▶ TASK GOAL
Everything from the line containing "Select 高 CPU priority radio button" through the end of the entries should be transcribed exactly. Leave out all other lines.

+-------+

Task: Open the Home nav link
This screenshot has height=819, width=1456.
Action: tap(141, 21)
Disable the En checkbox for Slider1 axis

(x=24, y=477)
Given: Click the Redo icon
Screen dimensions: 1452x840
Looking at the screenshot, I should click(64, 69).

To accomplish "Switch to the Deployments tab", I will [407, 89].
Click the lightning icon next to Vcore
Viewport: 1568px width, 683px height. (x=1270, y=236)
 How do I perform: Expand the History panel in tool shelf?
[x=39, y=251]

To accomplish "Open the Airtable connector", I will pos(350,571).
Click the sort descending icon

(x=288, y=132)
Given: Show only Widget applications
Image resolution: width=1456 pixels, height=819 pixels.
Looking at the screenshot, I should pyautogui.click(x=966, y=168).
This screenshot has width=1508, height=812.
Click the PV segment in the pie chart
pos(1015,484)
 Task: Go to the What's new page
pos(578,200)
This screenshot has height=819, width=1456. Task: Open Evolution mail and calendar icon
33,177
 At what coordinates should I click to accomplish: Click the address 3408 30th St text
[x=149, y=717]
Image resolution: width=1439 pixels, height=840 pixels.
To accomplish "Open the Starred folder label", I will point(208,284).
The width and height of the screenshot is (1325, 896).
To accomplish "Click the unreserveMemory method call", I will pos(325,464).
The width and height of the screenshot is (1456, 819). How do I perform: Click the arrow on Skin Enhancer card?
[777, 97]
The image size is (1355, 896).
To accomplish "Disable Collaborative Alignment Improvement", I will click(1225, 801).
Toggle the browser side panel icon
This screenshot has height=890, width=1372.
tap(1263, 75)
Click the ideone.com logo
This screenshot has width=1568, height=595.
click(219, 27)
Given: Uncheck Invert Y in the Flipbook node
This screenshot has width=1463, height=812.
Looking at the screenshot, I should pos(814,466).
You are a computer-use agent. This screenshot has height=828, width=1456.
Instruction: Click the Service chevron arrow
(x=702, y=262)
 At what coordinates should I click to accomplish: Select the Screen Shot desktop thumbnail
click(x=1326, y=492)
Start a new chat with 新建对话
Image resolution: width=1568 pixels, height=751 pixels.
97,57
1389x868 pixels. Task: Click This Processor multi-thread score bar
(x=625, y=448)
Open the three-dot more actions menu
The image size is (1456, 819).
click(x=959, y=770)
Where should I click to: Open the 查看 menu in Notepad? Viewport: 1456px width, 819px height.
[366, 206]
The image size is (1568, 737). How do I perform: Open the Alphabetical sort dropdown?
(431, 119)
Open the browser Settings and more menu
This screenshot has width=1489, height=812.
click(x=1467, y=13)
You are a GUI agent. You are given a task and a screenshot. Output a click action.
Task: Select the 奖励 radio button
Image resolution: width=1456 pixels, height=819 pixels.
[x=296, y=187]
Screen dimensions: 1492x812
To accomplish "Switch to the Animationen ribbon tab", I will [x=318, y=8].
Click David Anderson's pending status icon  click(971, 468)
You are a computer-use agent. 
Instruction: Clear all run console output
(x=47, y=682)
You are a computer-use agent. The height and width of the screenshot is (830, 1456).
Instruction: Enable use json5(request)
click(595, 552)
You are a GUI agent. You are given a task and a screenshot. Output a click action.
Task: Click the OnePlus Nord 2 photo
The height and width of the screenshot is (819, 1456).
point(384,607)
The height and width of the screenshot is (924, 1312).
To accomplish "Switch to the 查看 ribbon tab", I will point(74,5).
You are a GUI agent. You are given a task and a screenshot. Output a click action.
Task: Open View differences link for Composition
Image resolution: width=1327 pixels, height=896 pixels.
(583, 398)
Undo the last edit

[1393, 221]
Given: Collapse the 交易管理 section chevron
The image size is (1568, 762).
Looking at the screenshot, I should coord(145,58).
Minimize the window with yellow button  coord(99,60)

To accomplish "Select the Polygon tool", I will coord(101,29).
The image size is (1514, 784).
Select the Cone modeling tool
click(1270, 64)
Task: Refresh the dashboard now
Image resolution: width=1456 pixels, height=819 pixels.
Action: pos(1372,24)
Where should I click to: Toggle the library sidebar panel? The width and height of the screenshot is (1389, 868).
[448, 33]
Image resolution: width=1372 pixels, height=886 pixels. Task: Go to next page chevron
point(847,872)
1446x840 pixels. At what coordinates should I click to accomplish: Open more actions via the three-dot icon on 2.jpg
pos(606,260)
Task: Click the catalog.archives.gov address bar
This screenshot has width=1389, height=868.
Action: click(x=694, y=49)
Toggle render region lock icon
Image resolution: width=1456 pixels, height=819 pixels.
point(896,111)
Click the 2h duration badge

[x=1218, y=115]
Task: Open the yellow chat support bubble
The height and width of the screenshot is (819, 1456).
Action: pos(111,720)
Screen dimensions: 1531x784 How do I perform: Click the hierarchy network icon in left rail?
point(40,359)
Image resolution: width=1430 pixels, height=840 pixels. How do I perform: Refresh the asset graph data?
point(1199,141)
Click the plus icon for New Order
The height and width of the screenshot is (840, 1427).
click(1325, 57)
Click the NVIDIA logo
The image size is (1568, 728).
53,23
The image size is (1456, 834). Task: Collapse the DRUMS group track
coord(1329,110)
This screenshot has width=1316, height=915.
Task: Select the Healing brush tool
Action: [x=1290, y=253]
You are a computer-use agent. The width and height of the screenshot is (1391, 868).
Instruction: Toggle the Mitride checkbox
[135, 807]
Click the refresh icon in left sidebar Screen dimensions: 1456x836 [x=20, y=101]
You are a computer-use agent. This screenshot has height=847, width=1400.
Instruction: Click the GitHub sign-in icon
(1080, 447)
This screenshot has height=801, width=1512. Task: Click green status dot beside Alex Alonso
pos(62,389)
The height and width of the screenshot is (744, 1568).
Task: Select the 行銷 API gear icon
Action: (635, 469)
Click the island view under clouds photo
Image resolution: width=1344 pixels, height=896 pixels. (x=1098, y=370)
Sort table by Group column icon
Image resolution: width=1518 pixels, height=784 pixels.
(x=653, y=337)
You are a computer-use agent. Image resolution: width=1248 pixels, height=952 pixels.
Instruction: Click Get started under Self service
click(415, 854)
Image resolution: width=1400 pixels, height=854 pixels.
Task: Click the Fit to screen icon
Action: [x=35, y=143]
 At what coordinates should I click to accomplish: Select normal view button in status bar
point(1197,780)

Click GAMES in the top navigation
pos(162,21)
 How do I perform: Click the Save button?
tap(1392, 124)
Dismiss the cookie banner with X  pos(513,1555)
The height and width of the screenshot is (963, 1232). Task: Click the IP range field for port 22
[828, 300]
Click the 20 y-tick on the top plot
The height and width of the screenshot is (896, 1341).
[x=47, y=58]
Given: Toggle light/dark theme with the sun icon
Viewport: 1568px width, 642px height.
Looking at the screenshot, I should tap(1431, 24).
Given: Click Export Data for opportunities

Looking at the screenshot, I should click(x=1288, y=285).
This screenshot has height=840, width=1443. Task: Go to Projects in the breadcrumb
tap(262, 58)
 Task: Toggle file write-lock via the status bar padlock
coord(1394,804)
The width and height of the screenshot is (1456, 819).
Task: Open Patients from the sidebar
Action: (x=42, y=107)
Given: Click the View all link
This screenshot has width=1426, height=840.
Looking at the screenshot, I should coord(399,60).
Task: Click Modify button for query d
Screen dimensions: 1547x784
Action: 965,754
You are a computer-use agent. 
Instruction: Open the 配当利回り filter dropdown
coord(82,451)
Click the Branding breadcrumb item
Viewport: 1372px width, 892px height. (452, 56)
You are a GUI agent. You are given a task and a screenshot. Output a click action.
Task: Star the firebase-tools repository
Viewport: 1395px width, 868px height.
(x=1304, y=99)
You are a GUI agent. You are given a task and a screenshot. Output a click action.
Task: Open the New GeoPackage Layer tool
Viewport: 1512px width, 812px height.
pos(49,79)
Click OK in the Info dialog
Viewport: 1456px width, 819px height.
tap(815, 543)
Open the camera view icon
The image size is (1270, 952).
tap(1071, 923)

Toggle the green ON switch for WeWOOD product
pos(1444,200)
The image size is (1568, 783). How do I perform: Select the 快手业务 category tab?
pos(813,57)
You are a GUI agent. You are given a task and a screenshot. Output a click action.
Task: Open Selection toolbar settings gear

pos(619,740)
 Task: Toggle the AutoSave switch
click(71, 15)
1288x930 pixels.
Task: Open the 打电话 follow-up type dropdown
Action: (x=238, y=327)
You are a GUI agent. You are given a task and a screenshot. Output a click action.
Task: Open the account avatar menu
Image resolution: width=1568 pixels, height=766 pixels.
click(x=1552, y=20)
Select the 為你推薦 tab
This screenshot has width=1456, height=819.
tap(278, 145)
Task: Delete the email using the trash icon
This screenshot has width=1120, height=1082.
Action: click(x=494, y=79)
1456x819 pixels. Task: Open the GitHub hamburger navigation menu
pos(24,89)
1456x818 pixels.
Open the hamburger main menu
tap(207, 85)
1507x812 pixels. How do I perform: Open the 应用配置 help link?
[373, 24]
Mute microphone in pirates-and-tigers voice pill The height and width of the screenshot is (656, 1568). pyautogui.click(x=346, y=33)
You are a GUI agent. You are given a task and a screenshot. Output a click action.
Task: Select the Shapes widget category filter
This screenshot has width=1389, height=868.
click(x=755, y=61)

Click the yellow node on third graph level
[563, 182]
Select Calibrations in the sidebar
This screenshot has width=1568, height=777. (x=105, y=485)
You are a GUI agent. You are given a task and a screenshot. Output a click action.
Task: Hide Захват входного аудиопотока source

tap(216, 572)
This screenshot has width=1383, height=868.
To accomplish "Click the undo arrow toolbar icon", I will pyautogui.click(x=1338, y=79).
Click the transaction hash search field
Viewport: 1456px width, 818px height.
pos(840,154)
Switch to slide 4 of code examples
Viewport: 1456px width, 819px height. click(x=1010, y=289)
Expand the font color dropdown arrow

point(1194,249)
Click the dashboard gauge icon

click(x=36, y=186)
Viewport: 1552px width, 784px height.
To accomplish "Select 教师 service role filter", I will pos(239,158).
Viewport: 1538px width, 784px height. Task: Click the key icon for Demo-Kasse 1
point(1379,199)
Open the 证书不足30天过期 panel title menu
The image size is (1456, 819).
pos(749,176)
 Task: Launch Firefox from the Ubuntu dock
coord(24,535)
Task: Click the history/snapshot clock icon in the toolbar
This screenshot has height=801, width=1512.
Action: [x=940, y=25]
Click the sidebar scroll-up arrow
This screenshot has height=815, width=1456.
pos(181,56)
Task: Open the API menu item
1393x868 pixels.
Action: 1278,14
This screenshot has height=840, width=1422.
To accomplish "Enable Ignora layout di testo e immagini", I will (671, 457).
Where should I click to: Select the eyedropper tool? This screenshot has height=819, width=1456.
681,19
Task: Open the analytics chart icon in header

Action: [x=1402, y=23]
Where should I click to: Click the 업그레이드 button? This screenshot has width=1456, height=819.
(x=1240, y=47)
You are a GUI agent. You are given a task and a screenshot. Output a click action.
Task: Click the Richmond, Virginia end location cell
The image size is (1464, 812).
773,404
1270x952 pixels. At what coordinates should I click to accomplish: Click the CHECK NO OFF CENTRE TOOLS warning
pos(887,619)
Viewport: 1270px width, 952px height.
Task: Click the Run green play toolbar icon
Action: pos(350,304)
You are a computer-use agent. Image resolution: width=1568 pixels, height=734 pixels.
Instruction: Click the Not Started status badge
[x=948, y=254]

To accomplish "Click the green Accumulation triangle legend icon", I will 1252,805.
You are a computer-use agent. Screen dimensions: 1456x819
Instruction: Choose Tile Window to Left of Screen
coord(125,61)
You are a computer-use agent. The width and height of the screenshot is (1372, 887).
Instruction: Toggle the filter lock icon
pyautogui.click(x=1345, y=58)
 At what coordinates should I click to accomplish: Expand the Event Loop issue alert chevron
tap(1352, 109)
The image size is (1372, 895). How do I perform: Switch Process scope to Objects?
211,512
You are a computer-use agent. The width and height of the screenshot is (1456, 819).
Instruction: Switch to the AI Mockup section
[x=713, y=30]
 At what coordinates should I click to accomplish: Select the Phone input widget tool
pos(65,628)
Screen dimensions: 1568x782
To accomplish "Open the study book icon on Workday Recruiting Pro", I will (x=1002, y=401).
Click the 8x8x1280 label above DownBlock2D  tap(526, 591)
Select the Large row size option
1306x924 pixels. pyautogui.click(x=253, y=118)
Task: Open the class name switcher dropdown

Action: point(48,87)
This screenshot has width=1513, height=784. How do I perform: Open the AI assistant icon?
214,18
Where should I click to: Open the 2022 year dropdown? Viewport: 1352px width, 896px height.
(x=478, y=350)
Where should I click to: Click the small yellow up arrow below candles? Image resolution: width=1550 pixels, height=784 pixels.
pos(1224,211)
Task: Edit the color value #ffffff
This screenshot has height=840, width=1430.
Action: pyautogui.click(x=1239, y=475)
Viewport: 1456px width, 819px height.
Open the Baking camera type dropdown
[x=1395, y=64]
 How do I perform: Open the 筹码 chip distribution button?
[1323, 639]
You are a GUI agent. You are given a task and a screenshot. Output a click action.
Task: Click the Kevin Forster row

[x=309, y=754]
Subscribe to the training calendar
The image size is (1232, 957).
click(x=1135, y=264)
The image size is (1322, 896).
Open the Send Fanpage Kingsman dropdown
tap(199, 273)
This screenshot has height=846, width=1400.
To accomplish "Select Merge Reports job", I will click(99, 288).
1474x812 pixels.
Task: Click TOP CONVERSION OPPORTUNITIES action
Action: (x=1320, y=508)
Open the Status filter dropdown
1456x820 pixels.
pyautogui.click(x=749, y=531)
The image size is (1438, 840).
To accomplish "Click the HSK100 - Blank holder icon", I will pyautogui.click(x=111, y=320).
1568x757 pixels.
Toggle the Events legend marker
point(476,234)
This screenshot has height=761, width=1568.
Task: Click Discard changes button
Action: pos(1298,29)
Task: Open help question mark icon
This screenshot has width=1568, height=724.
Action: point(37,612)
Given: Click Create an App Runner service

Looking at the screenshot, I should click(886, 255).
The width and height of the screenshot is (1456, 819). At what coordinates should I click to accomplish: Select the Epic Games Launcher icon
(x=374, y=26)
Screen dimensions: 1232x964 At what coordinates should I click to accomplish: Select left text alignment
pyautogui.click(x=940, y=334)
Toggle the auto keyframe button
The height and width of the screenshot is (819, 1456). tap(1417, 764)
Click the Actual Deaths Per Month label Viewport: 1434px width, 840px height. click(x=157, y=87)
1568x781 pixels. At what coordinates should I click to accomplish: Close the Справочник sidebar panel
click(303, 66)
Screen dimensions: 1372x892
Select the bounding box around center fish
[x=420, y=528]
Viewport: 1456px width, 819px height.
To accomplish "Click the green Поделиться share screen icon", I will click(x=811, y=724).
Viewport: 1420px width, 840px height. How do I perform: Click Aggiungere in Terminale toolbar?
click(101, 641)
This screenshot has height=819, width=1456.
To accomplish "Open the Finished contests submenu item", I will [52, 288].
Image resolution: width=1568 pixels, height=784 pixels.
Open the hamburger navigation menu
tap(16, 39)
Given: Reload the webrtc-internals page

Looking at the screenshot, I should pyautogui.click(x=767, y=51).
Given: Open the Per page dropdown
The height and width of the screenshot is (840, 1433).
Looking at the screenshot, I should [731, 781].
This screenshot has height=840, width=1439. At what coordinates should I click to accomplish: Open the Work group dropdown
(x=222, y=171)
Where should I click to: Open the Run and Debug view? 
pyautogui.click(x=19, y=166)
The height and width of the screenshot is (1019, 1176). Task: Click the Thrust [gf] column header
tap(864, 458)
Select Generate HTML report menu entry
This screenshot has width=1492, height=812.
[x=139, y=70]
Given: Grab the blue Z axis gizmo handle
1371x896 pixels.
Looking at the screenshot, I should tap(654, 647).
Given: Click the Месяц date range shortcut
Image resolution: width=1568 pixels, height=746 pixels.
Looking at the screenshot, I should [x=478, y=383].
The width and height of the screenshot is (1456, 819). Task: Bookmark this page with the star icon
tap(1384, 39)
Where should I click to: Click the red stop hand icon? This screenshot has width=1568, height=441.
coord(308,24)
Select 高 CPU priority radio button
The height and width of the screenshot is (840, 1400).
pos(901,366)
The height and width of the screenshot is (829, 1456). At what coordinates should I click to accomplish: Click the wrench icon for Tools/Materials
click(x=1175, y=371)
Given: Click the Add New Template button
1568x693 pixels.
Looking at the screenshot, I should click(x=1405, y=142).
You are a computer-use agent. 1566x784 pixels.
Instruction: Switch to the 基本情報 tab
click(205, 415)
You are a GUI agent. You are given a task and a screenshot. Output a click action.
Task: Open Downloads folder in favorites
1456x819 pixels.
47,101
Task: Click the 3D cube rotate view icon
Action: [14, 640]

+-------+

▶ WRITTEN ANSWER
Select 高 CPU priority radio button
The height and width of the screenshot is (840, 1400).
pos(901,366)
The height and width of the screenshot is (829, 1456). At what coordinates should I click to accomplish: Click the wrench icon for Tools/Materials
click(x=1175, y=371)
Given: Click the Add New Template button
1568x693 pixels.
Looking at the screenshot, I should click(x=1405, y=142).
You are a computer-use agent. 1566x784 pixels.
Instruction: Switch to the 基本情報 tab
click(205, 415)
You are a GUI agent. You are given a task and a screenshot. Output a click action.
Task: Open Downloads folder in favorites
1456x819 pixels.
47,101
Task: Click the 3D cube rotate view icon
Action: [14, 640]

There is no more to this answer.